Nurphoto | Nurphoto | Getty Images

Swedish fintech firm Klarna is looking to raise up to $1.27 billion in its long-awaited U.S. initial public offering, according to an official filing out on Tuesday.

Klarna plans to offer 34,311,274 ordinary shares priced between $35 and $37 each. The offering will value the company up to $14 billion, according to CNBC calculations.

The company will list its shares on the New York Stock Exchange under the symbol “KLAR.”

Klarna will offer 5.56 million of those shares, while the remaining roughly 28.8 million will be put forward by existing shareholders who are selling their stock.

Goldman Sachs, JP Morgan and Morgan Stanley are acting as joint book runners for the listing.

Klarna, which was founded in 2005, is best known for its buy now, pay later model — a service that allows consumers to split purchases into installments. But it has looked to expand into other products including debit cards and deposit accounts.

The filing with the Securities and Exchange Commission also revealed the company’s latest financial figures. Revenue for the June quarter rose 20% year-on-year to $823 million.

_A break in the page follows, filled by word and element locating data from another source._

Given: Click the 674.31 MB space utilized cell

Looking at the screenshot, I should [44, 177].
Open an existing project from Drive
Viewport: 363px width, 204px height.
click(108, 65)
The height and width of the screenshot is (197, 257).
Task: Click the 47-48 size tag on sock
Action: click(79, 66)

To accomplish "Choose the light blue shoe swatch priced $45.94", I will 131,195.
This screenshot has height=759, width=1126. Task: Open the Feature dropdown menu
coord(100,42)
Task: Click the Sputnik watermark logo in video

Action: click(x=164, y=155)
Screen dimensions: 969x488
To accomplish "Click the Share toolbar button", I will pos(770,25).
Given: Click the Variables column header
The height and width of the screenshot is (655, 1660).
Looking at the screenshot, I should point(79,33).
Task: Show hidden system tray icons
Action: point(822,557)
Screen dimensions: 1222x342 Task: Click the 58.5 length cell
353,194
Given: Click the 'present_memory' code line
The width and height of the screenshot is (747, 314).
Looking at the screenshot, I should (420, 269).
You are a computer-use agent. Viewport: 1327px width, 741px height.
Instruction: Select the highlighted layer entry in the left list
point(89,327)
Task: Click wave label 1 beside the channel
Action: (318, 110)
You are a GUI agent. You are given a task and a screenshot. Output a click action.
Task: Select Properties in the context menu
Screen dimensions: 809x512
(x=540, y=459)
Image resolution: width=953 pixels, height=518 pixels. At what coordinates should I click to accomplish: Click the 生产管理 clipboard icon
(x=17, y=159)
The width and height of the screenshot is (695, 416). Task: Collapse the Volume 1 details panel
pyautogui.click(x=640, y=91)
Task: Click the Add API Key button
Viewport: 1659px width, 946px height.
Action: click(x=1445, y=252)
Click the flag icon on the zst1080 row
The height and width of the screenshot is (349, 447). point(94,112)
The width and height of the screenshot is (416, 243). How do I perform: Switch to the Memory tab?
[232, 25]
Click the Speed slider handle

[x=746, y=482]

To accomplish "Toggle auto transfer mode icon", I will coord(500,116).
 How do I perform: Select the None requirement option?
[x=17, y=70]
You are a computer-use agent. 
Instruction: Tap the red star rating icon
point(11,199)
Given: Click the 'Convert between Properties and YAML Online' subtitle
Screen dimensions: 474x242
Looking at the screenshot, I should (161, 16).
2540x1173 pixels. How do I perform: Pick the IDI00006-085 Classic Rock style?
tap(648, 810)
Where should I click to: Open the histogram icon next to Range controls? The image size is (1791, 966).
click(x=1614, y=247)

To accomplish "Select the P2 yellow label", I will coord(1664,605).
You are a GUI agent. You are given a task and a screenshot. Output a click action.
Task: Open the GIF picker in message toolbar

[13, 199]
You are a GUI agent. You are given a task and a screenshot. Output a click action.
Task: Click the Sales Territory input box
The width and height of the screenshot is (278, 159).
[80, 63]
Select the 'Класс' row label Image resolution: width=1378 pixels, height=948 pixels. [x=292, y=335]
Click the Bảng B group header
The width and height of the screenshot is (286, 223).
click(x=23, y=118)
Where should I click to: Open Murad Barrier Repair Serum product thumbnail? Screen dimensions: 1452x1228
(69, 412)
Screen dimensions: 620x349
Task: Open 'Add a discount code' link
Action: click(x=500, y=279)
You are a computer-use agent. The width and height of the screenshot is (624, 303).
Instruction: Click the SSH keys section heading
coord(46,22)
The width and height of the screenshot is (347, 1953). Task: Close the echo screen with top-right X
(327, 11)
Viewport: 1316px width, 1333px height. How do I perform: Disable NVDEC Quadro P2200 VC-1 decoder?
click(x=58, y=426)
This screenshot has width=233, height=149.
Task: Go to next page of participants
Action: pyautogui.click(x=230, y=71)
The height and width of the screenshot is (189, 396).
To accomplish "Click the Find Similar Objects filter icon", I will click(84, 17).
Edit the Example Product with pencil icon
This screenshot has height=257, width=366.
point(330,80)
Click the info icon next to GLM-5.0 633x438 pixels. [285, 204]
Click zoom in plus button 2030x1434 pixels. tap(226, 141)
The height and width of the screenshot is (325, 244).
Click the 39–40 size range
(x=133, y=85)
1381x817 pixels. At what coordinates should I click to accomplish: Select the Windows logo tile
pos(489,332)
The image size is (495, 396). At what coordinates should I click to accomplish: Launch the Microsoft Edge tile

Klarna posted a net loss of $53 million widening from the same period last year.

Klarna was initially aiming to go public earlier this year, but temporarily put its plans on hold due to U.S. President Donald Trump’s April announcement of reciprocal tariffs on dozens of countries.

It was once valued at as $45.6 billion in a SoftBank-led funding round in June 2021 but this has since dropped significantly, slumping as much as 85% in 2022 to $6.7 billion. The company at the time blamed worsening macroeconomic conditions linked to Russia’s invasion of Ukraine.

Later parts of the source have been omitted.